(Records from a dataset)
━━━━━━━━━━

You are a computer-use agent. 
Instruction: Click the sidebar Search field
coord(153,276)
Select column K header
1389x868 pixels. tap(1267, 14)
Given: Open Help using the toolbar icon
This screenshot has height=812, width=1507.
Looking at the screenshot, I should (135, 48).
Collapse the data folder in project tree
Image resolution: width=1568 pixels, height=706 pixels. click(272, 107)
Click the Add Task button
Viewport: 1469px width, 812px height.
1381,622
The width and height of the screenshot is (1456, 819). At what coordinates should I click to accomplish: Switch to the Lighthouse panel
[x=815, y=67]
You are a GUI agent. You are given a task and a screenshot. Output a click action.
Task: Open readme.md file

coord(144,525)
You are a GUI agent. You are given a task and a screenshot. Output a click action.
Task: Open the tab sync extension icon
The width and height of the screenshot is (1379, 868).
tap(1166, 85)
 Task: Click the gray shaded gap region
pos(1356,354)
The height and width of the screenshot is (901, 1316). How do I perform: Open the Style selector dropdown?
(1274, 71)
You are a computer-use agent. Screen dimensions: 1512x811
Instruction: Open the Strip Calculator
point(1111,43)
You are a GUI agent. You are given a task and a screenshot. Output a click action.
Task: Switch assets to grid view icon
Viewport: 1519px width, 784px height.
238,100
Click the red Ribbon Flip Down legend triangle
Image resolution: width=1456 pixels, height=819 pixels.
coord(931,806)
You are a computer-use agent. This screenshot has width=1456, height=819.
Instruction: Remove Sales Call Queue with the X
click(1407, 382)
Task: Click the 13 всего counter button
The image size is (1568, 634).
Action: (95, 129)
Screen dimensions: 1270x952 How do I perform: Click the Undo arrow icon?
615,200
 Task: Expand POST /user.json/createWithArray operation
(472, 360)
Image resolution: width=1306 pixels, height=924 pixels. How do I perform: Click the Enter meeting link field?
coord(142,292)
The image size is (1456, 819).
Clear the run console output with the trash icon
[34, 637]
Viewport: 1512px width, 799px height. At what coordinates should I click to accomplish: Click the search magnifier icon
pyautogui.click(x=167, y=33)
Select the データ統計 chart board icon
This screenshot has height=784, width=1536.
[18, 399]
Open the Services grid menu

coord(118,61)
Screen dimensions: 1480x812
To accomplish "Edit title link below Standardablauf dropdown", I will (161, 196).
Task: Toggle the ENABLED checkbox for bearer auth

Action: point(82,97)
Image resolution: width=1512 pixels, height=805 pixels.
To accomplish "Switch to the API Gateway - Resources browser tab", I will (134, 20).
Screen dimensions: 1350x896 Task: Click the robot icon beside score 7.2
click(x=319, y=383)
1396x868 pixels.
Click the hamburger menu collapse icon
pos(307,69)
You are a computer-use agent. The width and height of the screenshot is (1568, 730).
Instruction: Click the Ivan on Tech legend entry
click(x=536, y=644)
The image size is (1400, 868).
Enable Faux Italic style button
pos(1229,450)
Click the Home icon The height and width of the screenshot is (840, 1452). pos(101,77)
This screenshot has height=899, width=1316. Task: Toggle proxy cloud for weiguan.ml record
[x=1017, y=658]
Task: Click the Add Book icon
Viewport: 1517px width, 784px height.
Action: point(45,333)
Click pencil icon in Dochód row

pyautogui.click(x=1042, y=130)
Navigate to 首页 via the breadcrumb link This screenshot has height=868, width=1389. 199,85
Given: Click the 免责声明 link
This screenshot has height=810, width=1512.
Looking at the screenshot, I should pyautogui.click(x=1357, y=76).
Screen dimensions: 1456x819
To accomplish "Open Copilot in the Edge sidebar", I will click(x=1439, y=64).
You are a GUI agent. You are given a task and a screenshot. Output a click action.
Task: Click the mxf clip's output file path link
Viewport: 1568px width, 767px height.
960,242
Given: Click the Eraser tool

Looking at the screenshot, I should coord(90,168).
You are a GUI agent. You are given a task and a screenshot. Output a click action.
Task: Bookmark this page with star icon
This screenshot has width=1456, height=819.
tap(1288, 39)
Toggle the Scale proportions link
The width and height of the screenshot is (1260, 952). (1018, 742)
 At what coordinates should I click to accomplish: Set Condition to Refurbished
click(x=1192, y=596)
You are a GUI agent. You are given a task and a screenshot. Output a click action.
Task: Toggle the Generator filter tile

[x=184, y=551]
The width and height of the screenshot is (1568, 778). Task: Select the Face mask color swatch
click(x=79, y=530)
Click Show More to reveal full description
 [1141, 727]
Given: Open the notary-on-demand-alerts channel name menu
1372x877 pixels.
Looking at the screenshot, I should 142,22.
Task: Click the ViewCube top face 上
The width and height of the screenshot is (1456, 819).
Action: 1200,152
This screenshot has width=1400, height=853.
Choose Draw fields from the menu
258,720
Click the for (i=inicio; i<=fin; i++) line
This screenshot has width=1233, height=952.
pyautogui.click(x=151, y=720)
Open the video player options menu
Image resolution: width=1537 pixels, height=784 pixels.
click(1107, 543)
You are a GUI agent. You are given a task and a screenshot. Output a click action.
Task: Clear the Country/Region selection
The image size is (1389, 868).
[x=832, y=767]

━━━━━━━━━━

> Required work: The data is to be reproduced in full, every line intact.

> The completed task:
You are a computer-use agent. 
Instruction: Click the sidebar Search field
coord(153,276)
Select column K header
1389x868 pixels. tap(1267, 14)
Given: Open Help using the toolbar icon
This screenshot has height=812, width=1507.
Looking at the screenshot, I should (135, 48).
Collapse the data folder in project tree
Image resolution: width=1568 pixels, height=706 pixels. click(272, 107)
Click the Add Task button
Viewport: 1469px width, 812px height.
1381,622
The width and height of the screenshot is (1456, 819). At what coordinates should I click to accomplish: Switch to the Lighthouse panel
[x=815, y=67]
You are a GUI agent. You are given a task and a screenshot. Output a click action.
Task: Open readme.md file

coord(144,525)
You are a GUI agent. You are given a task and a screenshot. Output a click action.
Task: Open the tab sync extension icon
The width and height of the screenshot is (1379, 868).
tap(1166, 85)
 Task: Click the gray shaded gap region
pos(1356,354)
The height and width of the screenshot is (901, 1316). How do I perform: Open the Style selector dropdown?
(1274, 71)
You are a computer-use agent. Screen dimensions: 1512x811
Instruction: Open the Strip Calculator
point(1111,43)
You are a GUI agent. You are given a task and a screenshot. Output a click action.
Task: Switch assets to grid view icon
Viewport: 1519px width, 784px height.
238,100
Click the red Ribbon Flip Down legend triangle
Image resolution: width=1456 pixels, height=819 pixels.
coord(931,806)
You are a computer-use agent. This screenshot has width=1456, height=819.
Instruction: Remove Sales Call Queue with the X
click(1407, 382)
Task: Click the 13 всего counter button
The image size is (1568, 634).
Action: (95, 129)
Screen dimensions: 1270x952 How do I perform: Click the Undo arrow icon?
615,200
 Task: Expand POST /user.json/createWithArray operation
(472, 360)
Image resolution: width=1306 pixels, height=924 pixels. How do I perform: Click the Enter meeting link field?
coord(142,292)
The image size is (1456, 819).
Clear the run console output with the trash icon
[34, 637]
Viewport: 1512px width, 799px height. At what coordinates should I click to accomplish: Click the search magnifier icon
pyautogui.click(x=167, y=33)
Select the データ統計 chart board icon
This screenshot has height=784, width=1536.
[18, 399]
Open the Services grid menu

coord(118,61)
Screen dimensions: 1480x812
To accomplish "Edit title link below Standardablauf dropdown", I will (161, 196).
Task: Toggle the ENABLED checkbox for bearer auth

Action: point(82,97)
Image resolution: width=1512 pixels, height=805 pixels.
To accomplish "Switch to the API Gateway - Resources browser tab", I will (134, 20).
Screen dimensions: 1350x896 Task: Click the robot icon beside score 7.2
click(x=319, y=383)
1396x868 pixels.
Click the hamburger menu collapse icon
pos(307,69)
You are a computer-use agent. The width and height of the screenshot is (1568, 730).
Instruction: Click the Ivan on Tech legend entry
click(x=536, y=644)
The image size is (1400, 868).
Enable Faux Italic style button
pos(1229,450)
Click the Home icon The height and width of the screenshot is (840, 1452). pos(101,77)
This screenshot has height=899, width=1316. Task: Toggle proxy cloud for weiguan.ml record
[x=1017, y=658]
Task: Click the Add Book icon
Viewport: 1517px width, 784px height.
Action: point(45,333)
Click pencil icon in Dochód row

pyautogui.click(x=1042, y=130)
Navigate to 首页 via the breadcrumb link This screenshot has height=868, width=1389. 199,85
Given: Click the 免责声明 link
This screenshot has height=810, width=1512.
Looking at the screenshot, I should pyautogui.click(x=1357, y=76).
Screen dimensions: 1456x819
To accomplish "Open Copilot in the Edge sidebar", I will click(x=1439, y=64).
You are a GUI agent. You are given a task and a screenshot. Output a click action.
Task: Click the mxf clip's output file path link
Viewport: 1568px width, 767px height.
960,242
Given: Click the Eraser tool

Looking at the screenshot, I should coord(90,168).
You are a GUI agent. You are given a task and a screenshot. Output a click action.
Task: Bookmark this page with star icon
This screenshot has width=1456, height=819.
tap(1288, 39)
Toggle the Scale proportions link
The width and height of the screenshot is (1260, 952). (1018, 742)
 At what coordinates should I click to accomplish: Set Condition to Refurbished
click(x=1192, y=596)
You are a GUI agent. You are given a task and a screenshot. Output a click action.
Task: Toggle the Generator filter tile

[x=184, y=551]
The width and height of the screenshot is (1568, 778). Task: Select the Face mask color swatch
click(x=79, y=530)
Click Show More to reveal full description
 [1141, 727]
Given: Open the notary-on-demand-alerts channel name menu
1372x877 pixels.
Looking at the screenshot, I should 142,22.
Task: Click the ViewCube top face 上
The width and height of the screenshot is (1456, 819).
Action: 1200,152
This screenshot has width=1400, height=853.
Choose Draw fields from the menu
258,720
Click the for (i=inicio; i<=fin; i++) line
This screenshot has width=1233, height=952.
pyautogui.click(x=151, y=720)
Open the video player options menu
Image resolution: width=1537 pixels, height=784 pixels.
click(1107, 543)
You are a GUI agent. You are given a task and a screenshot. Output a click action.
Task: Clear the Country/Region selection
The image size is (1389, 868).
[x=832, y=767]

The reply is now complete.